Selected text

** begin **

Harden v. Card

Decision Date11 January 1907
Citation88 P. 217,15 Wyo. 217
PartiesHARDEN v. CARD
CourtWyoming Supreme Court

ERROR to the District Court, Carbon County, HON. DAVID H. CRAIG Judge.

J. W Card brought suit against Charles Harden to recover a sum of money alleged to be due for wages. After verdict and judgment for plaintiff, the case was taken to the Supreme Court on error by the defendant. The facts are stated in the opinion.

Affirmed.

McMicken & Blydenburgh and N. E. Corthell, for plaintiff in error.

In view of several facts in the case fully proven or admitted on the trial, the claim of the plaintiff is so incredible that no verdict should be permitted to rest upon it. That is especially true in the light of the newly-discovered evidence, the existence and applicability of which became apparent only when the plaintiff had testified. The various circumstances connected with the continued dealings of the parties are utterly inconsistent with the contention of the plaintiff below. It was the plaintiff's duty to make out his case by credible evidence. Bare assertions opposed to proved or admitted facts are not to be blindly received and unreasonably credited, where material circumstances disclosed in the evidence refute them; and when such circumstances are numerous and independently point to the same conclusion, they become practically irresistible and exclude every other hypothesis. (Jones v. Farmer (Ga.), 10 S.E. 626.) A verdict will be set aside where all the reasonable probabilities and overwhelming weight of evidence are against it, or the testimony on one side is consistent and in harmony with known facts. (Gendron, &c., Co. v. Sautshi, 17 O. Cir. Ct., 723; Hunt v. Caldwell, 11 O. Cir. Dec 562; Wunderlicht v. Ins. Co., 104 Wis. 382; Lee v. Ry. Co. (Wis.), 77 N.W. 714; Ferst v. O'Neil (Ala.), 19 So. 307; Davis v. Miller, id., 699; Dickey v. Davis. 39 Cal. 565; Holden v. Ry. Co. (Pa.), 32 A. 103; Rebul v. Chalker, 27 Conn. 114; Boyd v. Colt, 20 How. Pr., 384; Wilson v. Horne, 37 Miss. 477.)

** end **

Given task
Answer these questions from the case summary of Harden v. Card above:
(a) Which court decided the case, and on what date?
(b) What did J. W. Card sue Charles Harden to recover?
(c) Who appeared for the plaintiff in error?

Material supplied
** begin **

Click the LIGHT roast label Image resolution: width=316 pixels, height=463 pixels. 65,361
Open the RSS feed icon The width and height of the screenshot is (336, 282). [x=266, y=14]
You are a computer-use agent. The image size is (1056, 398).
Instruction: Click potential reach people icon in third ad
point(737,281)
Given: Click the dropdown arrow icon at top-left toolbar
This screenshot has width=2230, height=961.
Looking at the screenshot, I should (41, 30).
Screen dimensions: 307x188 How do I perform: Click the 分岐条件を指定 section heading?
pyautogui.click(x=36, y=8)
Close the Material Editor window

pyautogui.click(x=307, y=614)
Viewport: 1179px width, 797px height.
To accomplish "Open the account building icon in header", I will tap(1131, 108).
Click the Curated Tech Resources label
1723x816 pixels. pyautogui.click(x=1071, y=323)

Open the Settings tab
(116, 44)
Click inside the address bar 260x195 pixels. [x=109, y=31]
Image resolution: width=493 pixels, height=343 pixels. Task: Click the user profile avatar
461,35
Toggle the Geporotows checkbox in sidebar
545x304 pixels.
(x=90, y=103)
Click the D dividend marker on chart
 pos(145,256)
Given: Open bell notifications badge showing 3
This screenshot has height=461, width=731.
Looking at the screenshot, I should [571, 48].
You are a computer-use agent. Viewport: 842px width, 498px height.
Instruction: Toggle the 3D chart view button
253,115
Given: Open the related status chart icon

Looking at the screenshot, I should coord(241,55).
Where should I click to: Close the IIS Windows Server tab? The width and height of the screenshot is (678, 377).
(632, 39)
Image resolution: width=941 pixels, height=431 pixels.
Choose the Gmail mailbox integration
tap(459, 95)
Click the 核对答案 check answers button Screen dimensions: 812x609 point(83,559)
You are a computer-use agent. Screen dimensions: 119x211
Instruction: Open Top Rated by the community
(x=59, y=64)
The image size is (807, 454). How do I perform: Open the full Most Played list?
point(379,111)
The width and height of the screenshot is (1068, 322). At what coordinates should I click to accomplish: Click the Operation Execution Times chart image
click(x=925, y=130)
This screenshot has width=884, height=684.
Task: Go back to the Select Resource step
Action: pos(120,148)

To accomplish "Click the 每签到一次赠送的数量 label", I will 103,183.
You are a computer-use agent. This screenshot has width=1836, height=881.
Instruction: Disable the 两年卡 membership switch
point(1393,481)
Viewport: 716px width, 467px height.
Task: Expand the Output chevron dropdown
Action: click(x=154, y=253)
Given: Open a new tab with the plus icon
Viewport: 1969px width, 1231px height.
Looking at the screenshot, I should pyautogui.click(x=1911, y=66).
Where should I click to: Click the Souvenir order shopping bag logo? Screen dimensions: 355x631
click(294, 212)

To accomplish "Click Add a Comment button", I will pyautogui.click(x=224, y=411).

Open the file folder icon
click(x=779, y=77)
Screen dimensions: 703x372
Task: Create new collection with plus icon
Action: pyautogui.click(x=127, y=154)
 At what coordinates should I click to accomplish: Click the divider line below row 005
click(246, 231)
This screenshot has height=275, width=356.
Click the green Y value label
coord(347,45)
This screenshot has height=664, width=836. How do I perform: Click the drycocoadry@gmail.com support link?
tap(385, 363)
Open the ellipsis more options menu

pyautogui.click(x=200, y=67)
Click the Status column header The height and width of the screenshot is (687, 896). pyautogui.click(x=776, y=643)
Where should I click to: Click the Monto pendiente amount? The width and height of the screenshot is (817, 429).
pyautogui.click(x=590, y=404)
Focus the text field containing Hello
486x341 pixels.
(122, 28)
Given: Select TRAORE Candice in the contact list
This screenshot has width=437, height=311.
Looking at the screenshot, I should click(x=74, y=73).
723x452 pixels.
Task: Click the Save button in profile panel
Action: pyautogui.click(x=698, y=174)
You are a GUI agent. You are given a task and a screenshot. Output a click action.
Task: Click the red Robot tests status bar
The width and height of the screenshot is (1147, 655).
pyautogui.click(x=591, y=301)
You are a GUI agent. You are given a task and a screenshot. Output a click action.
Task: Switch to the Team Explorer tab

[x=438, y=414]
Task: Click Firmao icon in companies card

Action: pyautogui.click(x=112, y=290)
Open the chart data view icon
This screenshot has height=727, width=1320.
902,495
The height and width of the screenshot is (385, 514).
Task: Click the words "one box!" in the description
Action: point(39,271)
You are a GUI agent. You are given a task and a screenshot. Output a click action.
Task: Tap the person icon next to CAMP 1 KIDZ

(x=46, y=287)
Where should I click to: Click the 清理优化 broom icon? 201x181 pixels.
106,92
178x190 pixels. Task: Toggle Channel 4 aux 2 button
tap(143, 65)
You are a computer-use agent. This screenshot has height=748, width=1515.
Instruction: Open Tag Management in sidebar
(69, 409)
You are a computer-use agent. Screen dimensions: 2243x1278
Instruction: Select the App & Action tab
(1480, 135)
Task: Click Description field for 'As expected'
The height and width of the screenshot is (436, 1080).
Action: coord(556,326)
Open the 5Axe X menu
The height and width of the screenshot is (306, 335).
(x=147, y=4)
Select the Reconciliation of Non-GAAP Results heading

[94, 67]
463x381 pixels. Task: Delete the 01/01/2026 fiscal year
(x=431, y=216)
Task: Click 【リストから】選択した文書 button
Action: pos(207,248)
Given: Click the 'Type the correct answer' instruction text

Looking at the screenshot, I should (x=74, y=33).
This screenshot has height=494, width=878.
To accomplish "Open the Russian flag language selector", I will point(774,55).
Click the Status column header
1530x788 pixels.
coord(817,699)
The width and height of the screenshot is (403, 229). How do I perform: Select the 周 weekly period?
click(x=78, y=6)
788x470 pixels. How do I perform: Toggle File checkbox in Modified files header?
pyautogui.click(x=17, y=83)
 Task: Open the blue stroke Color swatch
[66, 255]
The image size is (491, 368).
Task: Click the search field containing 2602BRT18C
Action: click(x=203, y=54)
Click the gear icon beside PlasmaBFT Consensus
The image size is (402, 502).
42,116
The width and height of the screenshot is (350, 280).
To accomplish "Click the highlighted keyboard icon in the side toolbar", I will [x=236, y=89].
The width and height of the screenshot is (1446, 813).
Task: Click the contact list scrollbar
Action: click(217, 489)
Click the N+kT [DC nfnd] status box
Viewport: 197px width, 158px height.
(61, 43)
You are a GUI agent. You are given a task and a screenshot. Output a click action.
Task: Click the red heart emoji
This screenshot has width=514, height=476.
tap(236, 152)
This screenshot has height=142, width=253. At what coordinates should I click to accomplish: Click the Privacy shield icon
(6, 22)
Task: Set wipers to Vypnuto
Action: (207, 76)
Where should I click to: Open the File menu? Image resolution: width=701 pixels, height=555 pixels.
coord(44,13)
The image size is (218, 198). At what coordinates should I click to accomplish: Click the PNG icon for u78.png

** end **

Task response
(a) The Wyoming Supreme Court, on 11 January 1907.
(b) A sum of money alleged to be due for wages.
(c) McMicken & Blydenburgh and N. E. Corthell.